--- START OF DATA SUPPLIED ---

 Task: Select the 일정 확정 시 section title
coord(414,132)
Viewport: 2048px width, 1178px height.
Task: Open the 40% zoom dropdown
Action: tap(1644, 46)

--- END OF DATA SUPPLIED ---
--- START OF DATA SUPPLIED ---

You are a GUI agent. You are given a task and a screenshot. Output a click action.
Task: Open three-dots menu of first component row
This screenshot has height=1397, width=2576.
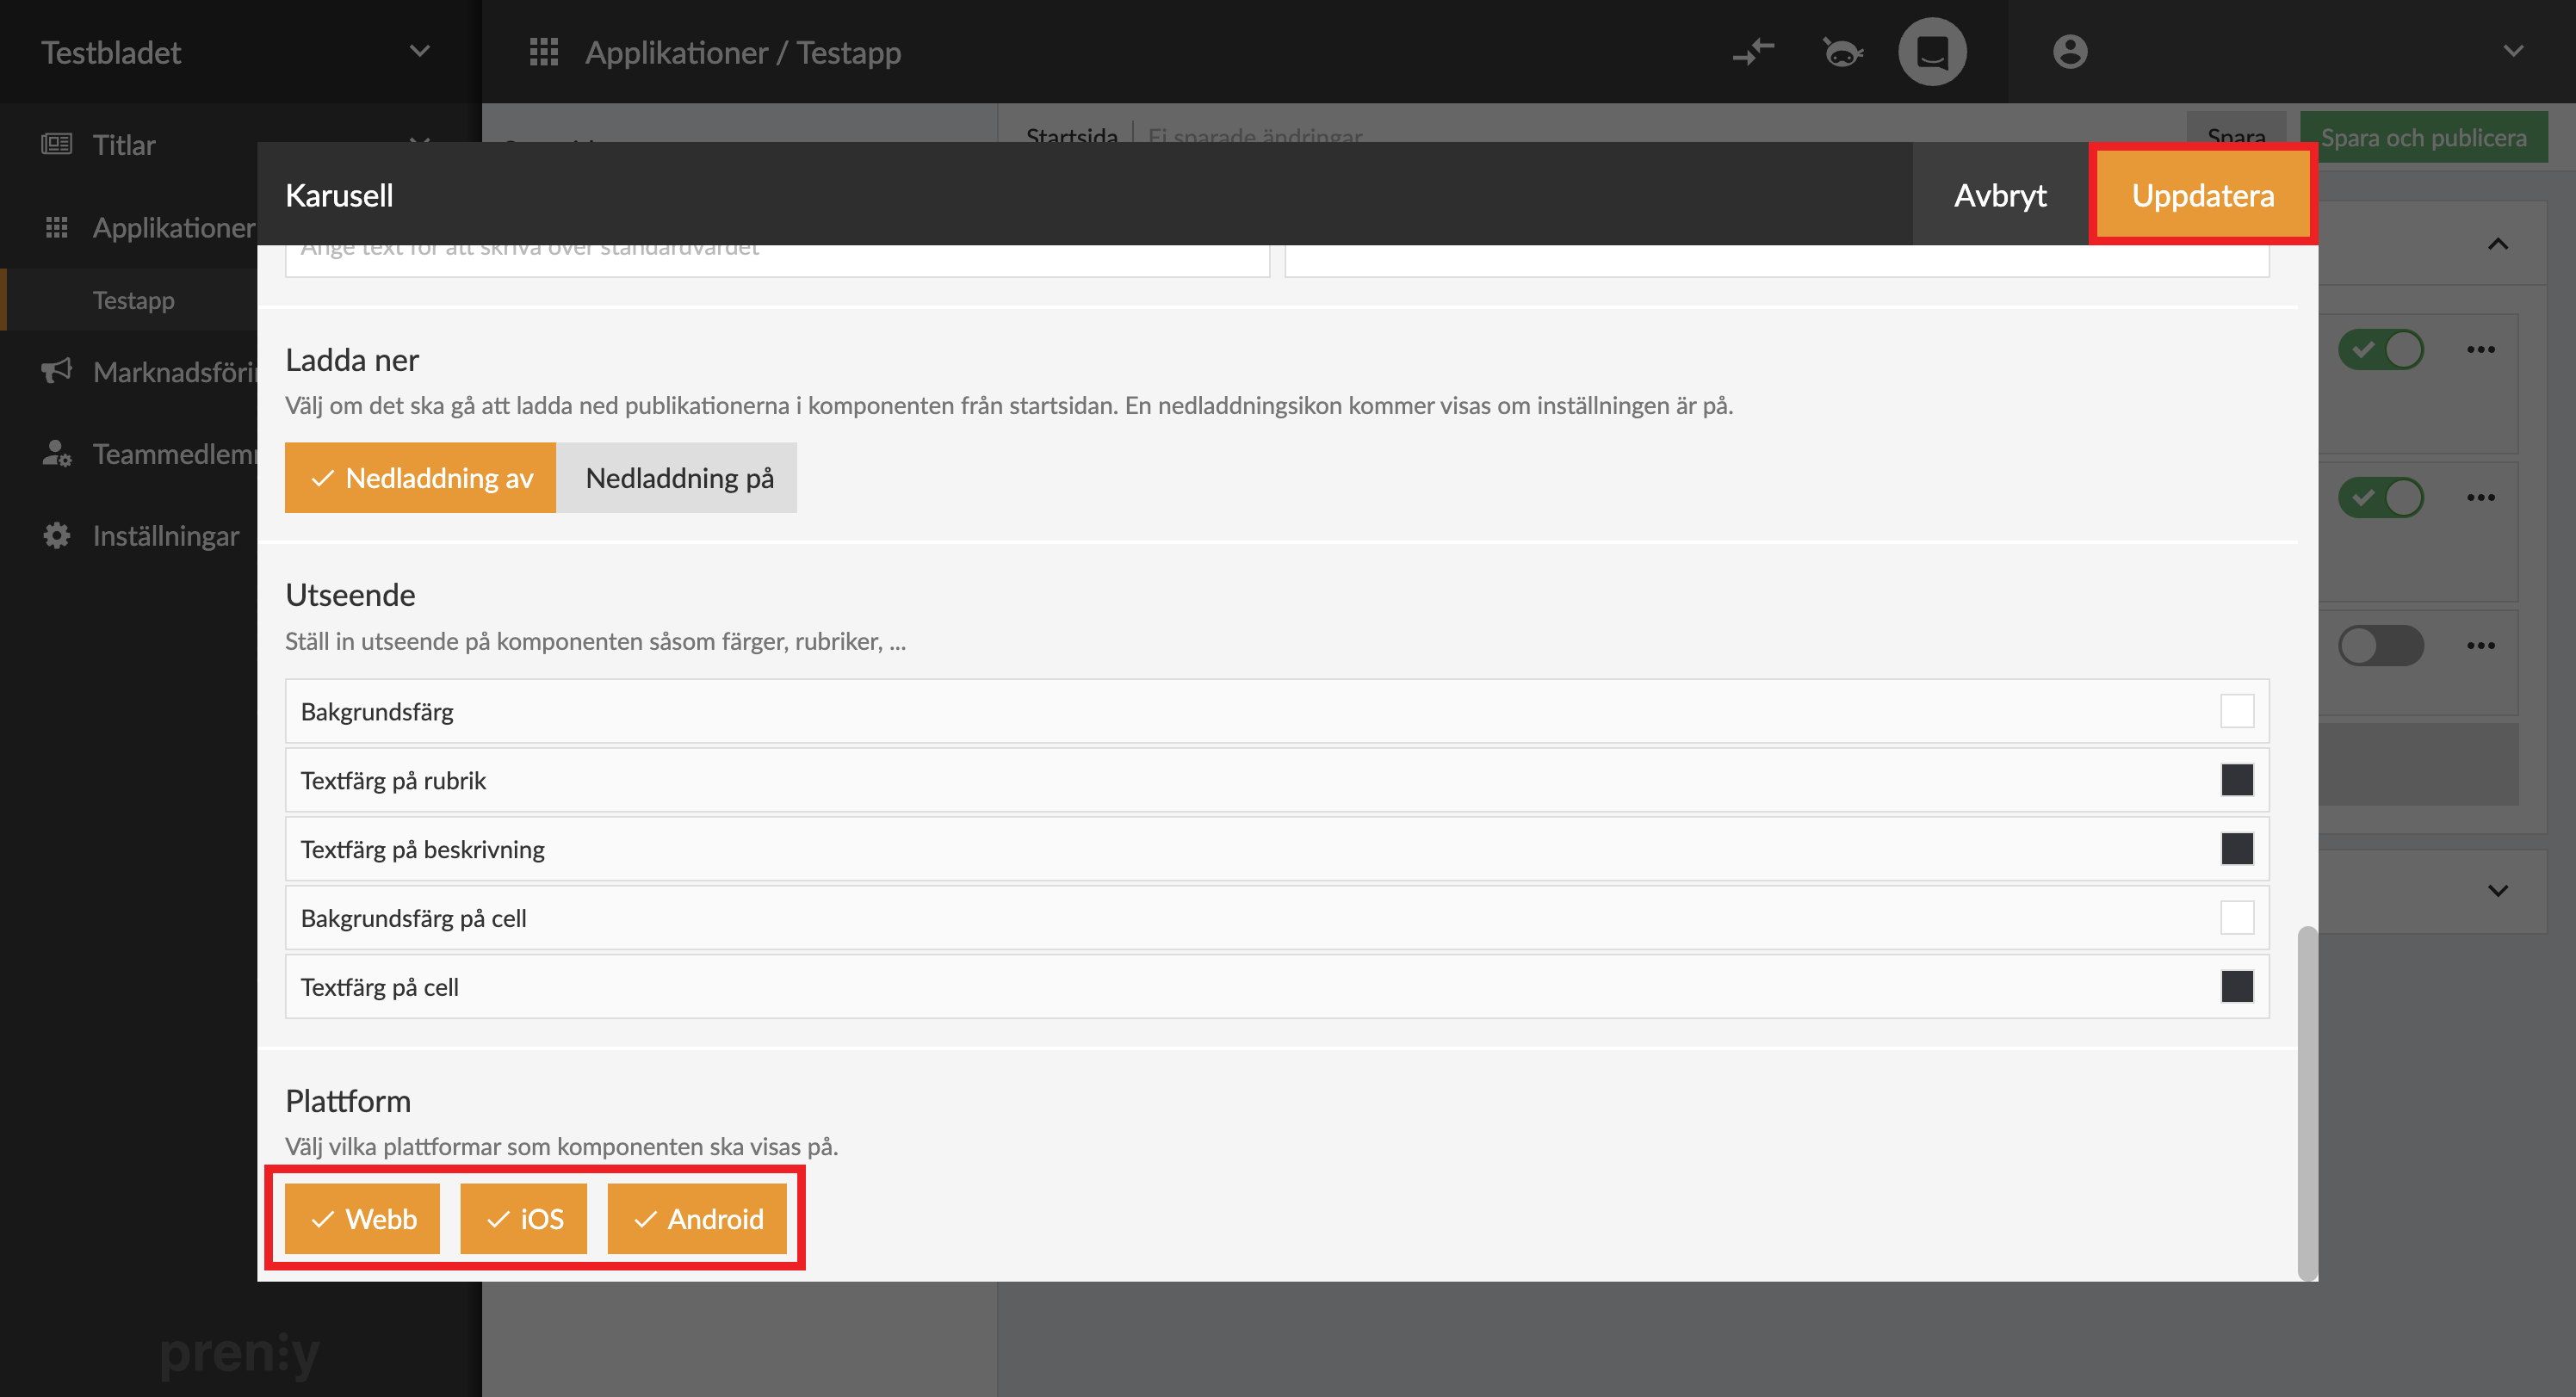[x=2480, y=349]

--- END OF DATA SUPPLIED ---
--- START OF DATA SUPPLIED ---

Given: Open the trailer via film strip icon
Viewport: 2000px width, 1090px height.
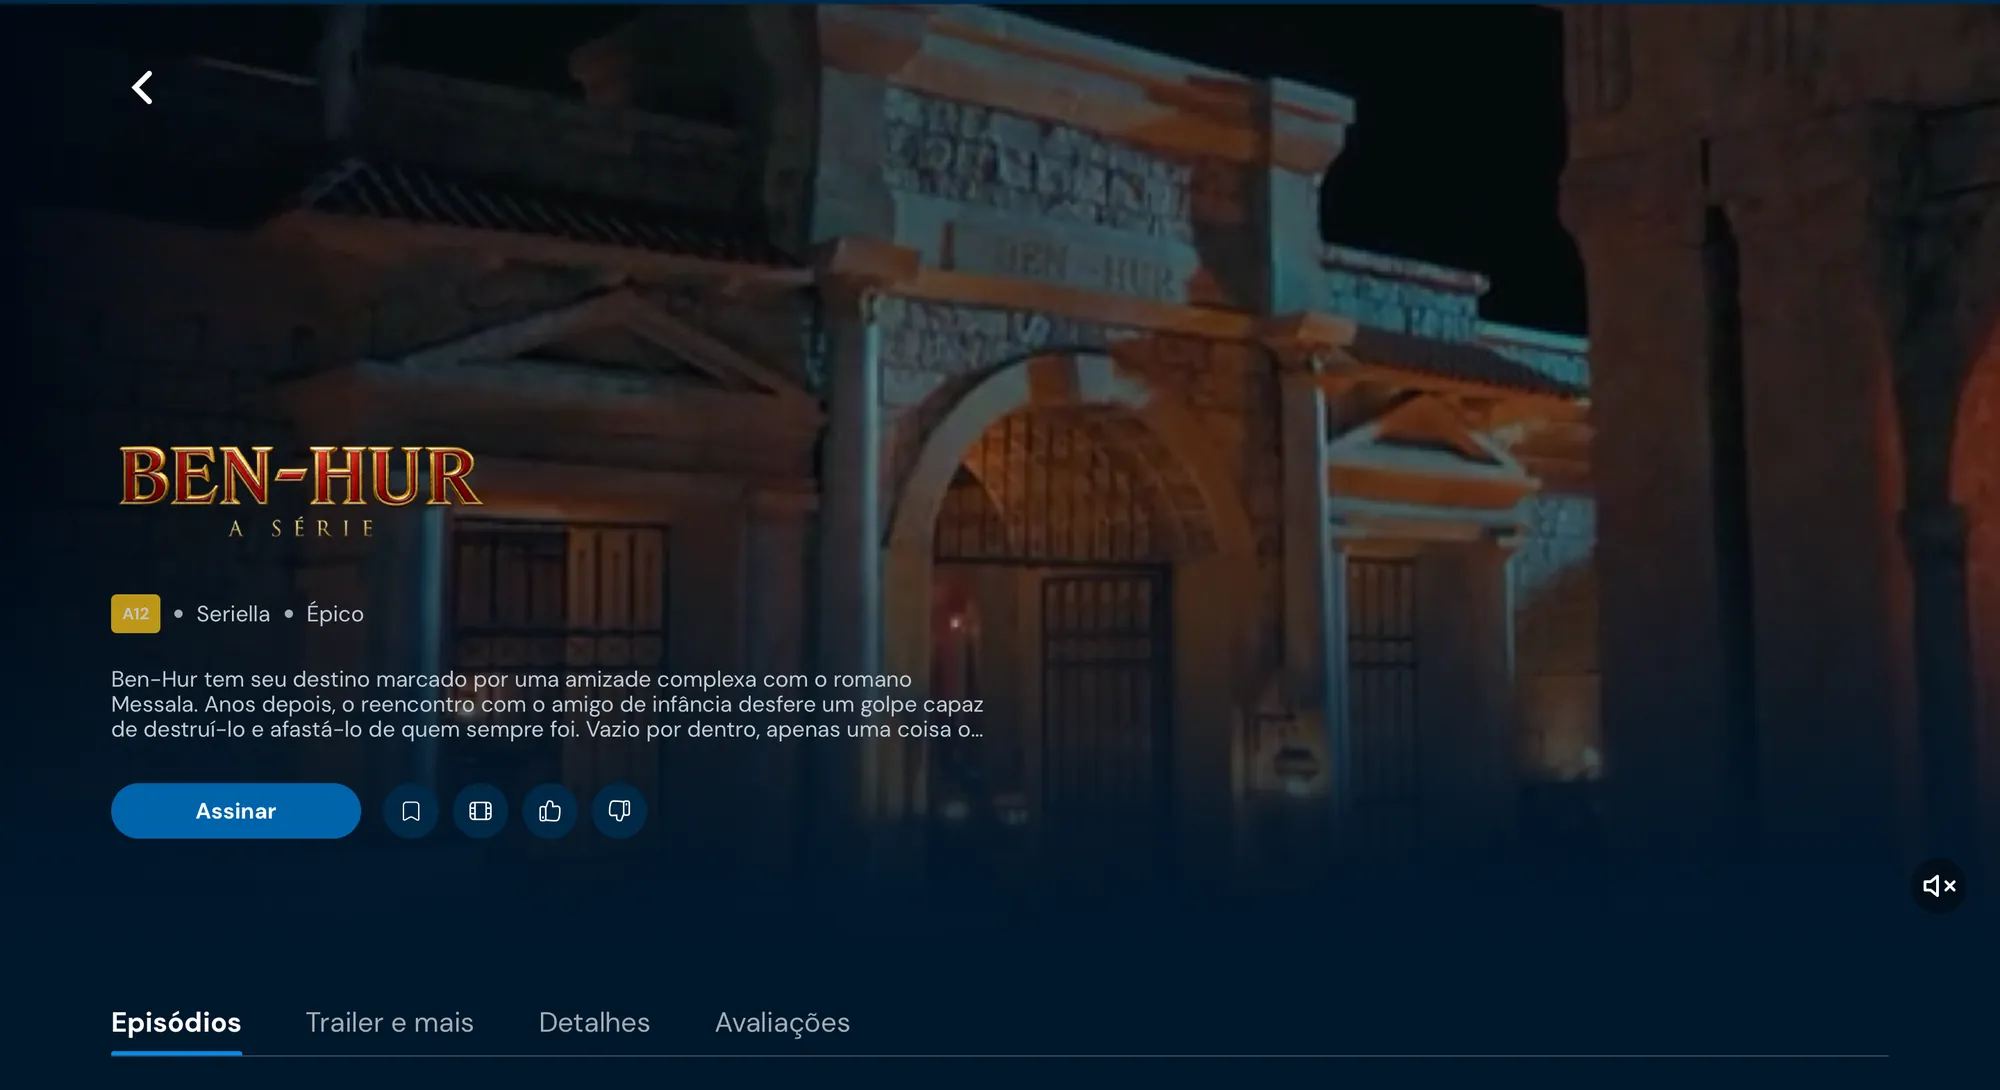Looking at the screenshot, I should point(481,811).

--- END OF DATA SUPPLIED ---

Copy the data lines exactly, starting at the line containing "Given: Open the trailer via film strip icon" and ending after the line containing "Looking at the". Omit the pictures from your answer.

Given: Open the trailer via film strip icon
Viewport: 2000px width, 1090px height.
Looking at the screenshot, I should point(481,811).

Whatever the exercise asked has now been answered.